It’s been a day for realising things.
Today it was really cool to meet up with the team of Gillingham YFC and good friend Nick Shepherd. A couple of years back Nick started his PhD and used us at GYFC as part of the study to look at how young people become Christians; and by that meaning what is actually going on.
From our point of view, we wanted to know what was going on to, particularly why young people were doing what they were doing, and what was it that was making things successful. Crack that and we could keep going.
Today Nick fed back something that really surprised me. He talked about how, actually, we had developed a Christian community through 133, the name of the GYFC drop in. Young people joined this community, became part of it by being accepted by others in that community, and started to assign titles and roles within that community.
Looking back I can see how some were seen as older siblings, some as parents. It worries me in some way that Sarah and myself became, and are still called by some, grandma and grandpa. I still have a mug for ‘The Greatest Granddad in the world’ which I use regularly and brings a smile of memory now and again.
I found today’s chat fascinating. We made a conscious decision to set up a drop in.

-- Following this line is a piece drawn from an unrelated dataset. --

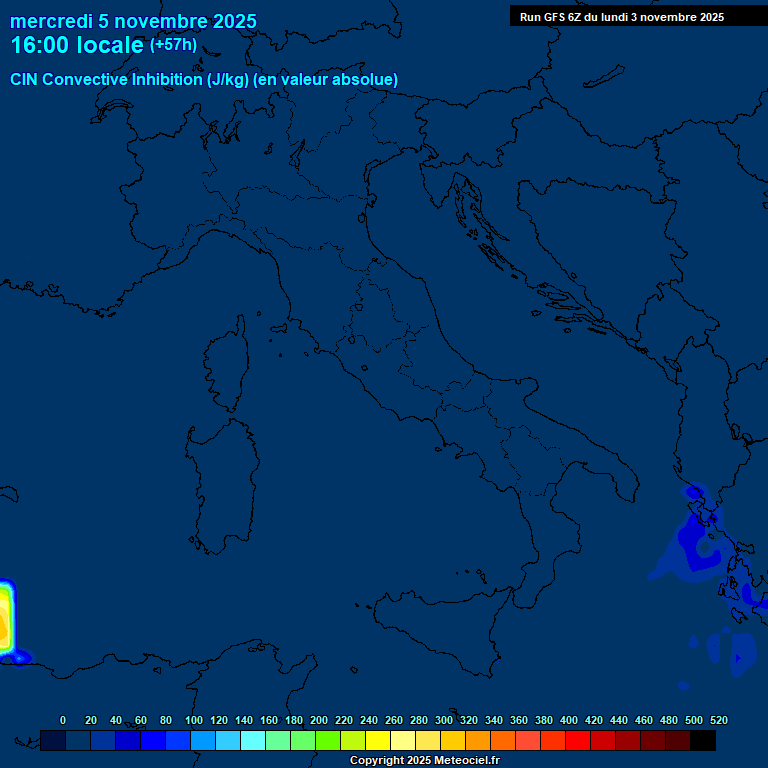Viewport: 768px width, 768px height.
Task: Select the bright green swatch between 200 and 220
Action: 328,741
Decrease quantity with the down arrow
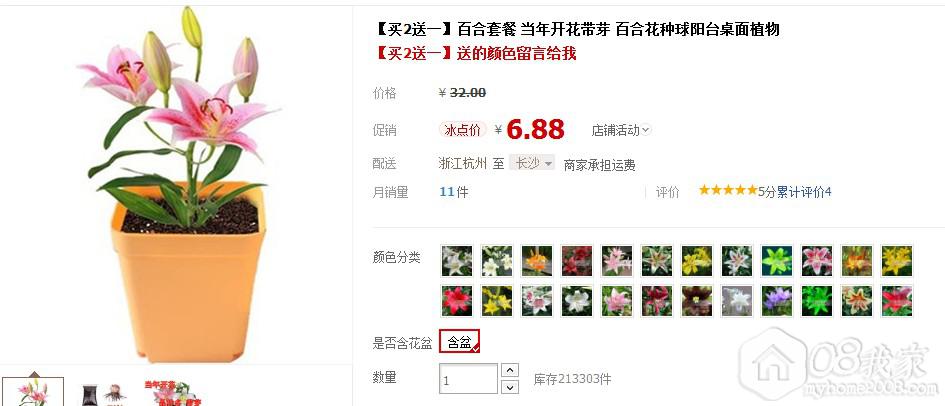The image size is (945, 406). 510,387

The Christians there were genuine; genuine in their interest of the young people, genuine in their love for the young people. As someone said, the relationship did not exist just through the project, it existed and was/still is a reality outside with visits to homes and so on. As a result of this commitment to each other a community developed
in such a way that we needed an observer who visited a number of times to make us aware of this.
One notable thing, which again I had not realised until today, was that all felt part of the Christian community that we had developed. Today all still are part of the community. There is not a hierarchal structure, there is no membership based on belief. All are full members.
In this setting things like Alpha for Youth work remarkably well. Out of this community of belonging young people genuinely consider their options and only respond when they want to, or when they feel convicted to do so. As they are already full members of the community, they do not need to respond to gain acceptance. They know they are accepted already and that a decision to become a Christian or not is not going to affect that acceptance one iota.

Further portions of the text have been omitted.